Earth - Earth 2 [1993]Gestatten: Drone Doom!

Ganz ehrlich: Ich habe nicht mehr damit gerechnet, dass es in meinem musikalischen Interessengebiet noch Subgenres zu entdecken gibt, die ich nicht kenne. Und dann stieß ich auf verschlungenen Wegen auf DRONE DOOM! Für intellektuelle und/oder drogenaffine Metal-Kreise vermutlich längst ein alter Hut, hat mich diese obskure Nische direkt ziemlich gepackt. Und „Earth 2“, das Debüt der Band „Earth“, gilt als eine der Pionierarbeiten, wen nicht sogar DAS grundlegende Album dieses Genres.

Versucht man, das Genre-Kunstwort „Drone Doom“ möglichst elegant einzudeutschen, landet man bei Konstruktionen wie „Halteton des Verderbens“. Klingt einerseits wie eine Horrorkommödie, die in einer Musikschule spielt, andererseits beschreibt’s das, was auf „Earth 2“ zu hören ist, ziemlich exakt.

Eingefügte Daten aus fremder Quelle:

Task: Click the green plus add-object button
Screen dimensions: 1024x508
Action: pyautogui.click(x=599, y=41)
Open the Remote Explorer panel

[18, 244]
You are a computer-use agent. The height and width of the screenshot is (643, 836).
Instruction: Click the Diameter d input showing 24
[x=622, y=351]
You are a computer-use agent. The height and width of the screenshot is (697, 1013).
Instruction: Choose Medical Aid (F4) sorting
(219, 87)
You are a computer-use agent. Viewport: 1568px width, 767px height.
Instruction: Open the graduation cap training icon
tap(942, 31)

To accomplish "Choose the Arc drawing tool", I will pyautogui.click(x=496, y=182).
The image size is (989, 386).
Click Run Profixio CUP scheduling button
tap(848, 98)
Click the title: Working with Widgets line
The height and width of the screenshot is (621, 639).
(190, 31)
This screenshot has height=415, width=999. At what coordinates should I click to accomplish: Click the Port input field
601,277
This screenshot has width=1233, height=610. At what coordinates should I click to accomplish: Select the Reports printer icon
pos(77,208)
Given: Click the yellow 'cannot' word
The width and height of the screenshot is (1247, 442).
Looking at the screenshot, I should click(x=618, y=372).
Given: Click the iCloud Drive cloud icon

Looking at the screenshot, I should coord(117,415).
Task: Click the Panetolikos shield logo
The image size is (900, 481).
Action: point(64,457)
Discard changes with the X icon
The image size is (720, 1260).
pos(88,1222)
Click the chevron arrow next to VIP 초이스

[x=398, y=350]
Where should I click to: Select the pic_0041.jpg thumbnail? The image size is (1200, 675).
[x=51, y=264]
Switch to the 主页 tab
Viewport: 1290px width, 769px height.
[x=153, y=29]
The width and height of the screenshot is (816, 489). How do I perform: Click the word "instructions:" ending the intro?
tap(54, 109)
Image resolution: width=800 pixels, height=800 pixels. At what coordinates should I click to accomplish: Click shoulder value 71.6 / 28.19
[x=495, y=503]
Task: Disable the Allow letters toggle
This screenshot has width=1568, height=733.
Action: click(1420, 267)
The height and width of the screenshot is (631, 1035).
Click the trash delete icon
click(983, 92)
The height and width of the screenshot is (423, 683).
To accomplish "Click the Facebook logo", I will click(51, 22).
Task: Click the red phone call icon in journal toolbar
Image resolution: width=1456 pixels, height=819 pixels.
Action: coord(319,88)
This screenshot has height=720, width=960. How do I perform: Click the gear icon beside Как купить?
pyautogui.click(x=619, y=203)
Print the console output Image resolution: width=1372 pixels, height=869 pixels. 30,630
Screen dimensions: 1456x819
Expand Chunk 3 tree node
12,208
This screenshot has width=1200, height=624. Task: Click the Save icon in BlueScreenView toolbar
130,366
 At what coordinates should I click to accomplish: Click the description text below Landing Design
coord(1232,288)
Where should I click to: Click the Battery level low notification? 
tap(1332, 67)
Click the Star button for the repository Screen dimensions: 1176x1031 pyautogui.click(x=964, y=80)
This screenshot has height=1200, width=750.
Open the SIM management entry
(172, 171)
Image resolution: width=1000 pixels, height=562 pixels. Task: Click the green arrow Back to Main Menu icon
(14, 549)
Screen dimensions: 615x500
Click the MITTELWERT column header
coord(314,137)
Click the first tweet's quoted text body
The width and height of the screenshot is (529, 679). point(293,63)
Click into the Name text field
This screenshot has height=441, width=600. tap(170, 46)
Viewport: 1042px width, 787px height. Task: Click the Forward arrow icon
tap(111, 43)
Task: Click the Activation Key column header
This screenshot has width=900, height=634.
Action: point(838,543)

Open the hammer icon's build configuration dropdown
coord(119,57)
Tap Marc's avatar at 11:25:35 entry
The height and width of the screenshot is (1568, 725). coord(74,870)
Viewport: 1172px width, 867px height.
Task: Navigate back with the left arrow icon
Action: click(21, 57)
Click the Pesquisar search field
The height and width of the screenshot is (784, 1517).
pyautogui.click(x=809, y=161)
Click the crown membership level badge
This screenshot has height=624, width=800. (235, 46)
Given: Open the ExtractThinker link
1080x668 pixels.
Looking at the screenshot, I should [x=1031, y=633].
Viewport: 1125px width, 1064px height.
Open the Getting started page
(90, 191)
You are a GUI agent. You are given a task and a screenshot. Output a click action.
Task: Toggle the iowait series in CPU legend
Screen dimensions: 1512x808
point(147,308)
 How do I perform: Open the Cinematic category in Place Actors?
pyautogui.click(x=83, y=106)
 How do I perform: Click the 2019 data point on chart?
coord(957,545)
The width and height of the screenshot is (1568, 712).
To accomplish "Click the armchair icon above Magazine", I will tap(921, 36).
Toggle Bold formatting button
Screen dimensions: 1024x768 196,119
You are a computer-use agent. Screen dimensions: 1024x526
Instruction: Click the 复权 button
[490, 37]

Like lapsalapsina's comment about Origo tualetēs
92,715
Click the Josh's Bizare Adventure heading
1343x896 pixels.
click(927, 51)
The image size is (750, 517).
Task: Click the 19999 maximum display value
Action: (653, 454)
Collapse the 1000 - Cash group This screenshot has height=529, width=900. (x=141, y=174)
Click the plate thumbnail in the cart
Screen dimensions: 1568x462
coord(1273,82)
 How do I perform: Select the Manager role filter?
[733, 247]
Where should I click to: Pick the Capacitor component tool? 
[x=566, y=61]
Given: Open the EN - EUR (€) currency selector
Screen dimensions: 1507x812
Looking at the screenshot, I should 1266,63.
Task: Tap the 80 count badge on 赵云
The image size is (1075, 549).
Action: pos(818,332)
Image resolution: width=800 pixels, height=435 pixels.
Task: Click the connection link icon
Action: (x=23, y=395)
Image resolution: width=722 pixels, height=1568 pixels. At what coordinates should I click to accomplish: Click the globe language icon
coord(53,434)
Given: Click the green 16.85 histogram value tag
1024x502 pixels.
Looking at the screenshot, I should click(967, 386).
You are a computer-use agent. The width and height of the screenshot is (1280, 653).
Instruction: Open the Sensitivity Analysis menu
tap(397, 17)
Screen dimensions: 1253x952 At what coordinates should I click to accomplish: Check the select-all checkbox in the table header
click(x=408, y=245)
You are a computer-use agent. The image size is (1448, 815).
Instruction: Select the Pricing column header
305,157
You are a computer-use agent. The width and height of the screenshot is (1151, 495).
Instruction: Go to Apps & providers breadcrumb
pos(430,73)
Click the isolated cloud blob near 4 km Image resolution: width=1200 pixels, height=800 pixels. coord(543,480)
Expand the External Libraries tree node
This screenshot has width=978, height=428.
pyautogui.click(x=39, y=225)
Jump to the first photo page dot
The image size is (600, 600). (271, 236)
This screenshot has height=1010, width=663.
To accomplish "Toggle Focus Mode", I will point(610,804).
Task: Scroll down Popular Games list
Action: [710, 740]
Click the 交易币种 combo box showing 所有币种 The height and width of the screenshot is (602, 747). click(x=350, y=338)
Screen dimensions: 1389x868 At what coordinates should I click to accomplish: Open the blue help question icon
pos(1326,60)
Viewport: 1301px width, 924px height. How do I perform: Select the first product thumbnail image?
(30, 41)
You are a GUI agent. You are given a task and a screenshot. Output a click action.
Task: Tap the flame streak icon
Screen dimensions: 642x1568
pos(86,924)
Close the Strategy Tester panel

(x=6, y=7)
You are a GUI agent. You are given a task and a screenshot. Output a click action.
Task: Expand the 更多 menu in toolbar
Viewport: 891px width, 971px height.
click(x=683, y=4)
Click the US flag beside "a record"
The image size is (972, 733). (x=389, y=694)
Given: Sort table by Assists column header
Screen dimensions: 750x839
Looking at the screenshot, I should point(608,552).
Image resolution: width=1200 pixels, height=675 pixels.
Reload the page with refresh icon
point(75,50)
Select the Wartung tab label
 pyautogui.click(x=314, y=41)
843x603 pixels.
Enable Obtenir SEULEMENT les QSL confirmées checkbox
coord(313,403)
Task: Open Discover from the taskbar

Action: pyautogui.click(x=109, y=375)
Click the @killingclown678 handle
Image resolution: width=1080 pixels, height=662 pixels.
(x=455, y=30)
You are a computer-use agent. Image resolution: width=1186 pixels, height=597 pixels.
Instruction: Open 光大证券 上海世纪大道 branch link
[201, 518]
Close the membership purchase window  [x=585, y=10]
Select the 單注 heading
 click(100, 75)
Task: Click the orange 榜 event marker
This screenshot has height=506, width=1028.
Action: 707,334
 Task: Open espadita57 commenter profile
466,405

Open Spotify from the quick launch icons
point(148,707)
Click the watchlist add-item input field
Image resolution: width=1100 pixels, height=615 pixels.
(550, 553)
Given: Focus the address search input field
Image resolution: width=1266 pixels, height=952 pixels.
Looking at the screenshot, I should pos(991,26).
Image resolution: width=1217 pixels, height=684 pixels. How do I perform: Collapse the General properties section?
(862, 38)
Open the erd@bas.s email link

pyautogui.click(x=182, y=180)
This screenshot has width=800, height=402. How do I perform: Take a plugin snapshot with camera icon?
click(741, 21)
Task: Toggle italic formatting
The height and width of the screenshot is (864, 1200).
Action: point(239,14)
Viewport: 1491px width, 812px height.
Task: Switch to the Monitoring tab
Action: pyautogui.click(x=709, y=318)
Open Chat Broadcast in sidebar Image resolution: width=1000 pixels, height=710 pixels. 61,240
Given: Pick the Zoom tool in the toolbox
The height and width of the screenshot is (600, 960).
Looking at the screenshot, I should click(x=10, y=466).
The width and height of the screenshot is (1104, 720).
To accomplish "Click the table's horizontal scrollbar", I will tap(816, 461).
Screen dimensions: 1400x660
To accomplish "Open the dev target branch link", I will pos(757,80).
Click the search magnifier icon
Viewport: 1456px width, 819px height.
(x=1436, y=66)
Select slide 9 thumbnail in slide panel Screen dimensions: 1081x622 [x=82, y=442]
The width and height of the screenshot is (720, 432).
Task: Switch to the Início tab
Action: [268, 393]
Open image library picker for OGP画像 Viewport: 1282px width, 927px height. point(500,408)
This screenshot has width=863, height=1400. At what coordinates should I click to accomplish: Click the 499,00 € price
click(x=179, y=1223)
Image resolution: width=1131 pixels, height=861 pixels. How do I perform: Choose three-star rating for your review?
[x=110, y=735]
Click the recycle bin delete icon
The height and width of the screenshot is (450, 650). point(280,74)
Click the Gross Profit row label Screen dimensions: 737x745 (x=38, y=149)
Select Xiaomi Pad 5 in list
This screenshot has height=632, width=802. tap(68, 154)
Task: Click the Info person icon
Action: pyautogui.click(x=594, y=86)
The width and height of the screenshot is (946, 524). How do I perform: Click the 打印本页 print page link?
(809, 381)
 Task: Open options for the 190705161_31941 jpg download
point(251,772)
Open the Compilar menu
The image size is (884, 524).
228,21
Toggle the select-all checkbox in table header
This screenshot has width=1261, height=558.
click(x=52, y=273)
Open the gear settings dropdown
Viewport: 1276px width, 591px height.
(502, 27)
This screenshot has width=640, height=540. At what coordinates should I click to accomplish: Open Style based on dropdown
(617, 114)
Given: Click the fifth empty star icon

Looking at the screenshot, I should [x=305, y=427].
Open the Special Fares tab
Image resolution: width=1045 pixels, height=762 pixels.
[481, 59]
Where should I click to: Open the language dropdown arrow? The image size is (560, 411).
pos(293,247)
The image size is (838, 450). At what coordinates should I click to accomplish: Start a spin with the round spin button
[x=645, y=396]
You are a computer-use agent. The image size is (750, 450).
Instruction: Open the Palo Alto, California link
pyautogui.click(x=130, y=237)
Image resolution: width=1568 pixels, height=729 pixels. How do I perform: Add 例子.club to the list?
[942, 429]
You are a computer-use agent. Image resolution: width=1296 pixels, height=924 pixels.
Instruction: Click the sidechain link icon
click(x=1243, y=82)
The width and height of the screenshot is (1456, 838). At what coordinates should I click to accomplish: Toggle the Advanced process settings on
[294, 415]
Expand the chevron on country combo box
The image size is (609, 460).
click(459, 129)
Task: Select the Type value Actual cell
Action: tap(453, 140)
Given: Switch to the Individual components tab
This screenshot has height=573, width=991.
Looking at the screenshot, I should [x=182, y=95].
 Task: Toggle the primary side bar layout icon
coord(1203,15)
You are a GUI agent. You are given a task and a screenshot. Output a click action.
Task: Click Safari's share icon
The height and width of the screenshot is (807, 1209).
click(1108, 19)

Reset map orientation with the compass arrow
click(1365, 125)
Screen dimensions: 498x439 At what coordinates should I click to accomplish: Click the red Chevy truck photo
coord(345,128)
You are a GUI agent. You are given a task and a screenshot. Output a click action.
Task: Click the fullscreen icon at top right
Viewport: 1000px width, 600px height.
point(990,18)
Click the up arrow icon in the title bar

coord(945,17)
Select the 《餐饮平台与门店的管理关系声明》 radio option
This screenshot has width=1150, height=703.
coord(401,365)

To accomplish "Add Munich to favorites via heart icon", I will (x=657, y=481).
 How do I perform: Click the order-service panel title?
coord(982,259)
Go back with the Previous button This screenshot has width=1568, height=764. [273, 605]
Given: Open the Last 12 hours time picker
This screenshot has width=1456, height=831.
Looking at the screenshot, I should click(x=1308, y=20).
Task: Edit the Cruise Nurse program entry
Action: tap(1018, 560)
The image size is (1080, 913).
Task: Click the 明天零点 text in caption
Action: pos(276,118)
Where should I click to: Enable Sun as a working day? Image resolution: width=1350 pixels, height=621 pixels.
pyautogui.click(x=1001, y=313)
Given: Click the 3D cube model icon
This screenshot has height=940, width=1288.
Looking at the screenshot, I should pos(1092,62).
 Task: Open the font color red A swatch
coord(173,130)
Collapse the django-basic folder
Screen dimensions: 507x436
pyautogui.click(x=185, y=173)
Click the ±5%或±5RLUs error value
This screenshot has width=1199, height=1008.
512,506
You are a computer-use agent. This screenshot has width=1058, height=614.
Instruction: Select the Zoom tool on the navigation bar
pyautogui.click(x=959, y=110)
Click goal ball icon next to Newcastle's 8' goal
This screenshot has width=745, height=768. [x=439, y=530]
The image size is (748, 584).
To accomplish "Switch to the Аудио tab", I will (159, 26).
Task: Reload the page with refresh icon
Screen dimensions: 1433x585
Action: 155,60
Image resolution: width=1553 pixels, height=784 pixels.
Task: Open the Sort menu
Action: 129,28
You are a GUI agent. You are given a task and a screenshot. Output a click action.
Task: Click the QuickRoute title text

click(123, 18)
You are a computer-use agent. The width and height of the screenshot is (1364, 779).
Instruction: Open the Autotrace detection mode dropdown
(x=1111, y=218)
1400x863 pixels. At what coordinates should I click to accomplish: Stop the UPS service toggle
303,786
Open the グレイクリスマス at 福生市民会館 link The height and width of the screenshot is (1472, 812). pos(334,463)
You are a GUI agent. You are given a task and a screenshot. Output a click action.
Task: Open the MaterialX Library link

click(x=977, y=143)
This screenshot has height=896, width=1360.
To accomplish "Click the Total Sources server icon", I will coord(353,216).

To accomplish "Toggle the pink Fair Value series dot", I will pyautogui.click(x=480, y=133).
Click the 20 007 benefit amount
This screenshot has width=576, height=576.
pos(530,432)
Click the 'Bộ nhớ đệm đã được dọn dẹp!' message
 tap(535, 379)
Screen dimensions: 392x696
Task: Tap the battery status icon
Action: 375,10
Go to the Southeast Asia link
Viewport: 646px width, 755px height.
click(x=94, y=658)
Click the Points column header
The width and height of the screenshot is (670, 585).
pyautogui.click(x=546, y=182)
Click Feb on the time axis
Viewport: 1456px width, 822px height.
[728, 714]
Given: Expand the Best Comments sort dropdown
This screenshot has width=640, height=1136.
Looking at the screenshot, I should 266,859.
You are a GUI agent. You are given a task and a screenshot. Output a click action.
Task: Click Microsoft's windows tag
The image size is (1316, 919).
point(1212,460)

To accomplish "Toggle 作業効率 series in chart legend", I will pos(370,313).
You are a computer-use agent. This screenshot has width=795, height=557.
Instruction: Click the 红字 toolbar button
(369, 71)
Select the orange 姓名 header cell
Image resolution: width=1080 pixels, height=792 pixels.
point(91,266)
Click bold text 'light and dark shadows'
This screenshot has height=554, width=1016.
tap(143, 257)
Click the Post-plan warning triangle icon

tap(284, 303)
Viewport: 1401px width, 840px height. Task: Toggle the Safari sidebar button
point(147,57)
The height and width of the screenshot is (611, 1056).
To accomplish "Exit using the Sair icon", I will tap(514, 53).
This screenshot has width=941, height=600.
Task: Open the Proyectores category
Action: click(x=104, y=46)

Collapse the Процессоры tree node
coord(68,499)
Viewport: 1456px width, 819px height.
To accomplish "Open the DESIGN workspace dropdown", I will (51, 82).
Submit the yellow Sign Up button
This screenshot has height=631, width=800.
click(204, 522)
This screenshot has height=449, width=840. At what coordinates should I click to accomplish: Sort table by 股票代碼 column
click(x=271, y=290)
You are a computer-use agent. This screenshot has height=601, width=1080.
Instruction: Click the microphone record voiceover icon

Denn „Drone“ heißt nicht etwa einfach nur „Dröhnen“, sondern ist ein musikalischer Fachbegriff, der „Halteton“ bedeutet. Dieser Ton zieht sich durch ein musikalisches Werk komplett hindurch und bildet quasi den Harmonik-Fixpunkt der Komposition. Kennt man z. B. vom Dudelsack, da gibt’s auch eine „Drone“-Pfeife, die immer dudelt und nur einen einzigen Ton kann. Die restlichen Klänge mögen wandern und Kapriolen schlagen – der Halteton ist der unbeeindruckte musikalische Fels in der Brandung.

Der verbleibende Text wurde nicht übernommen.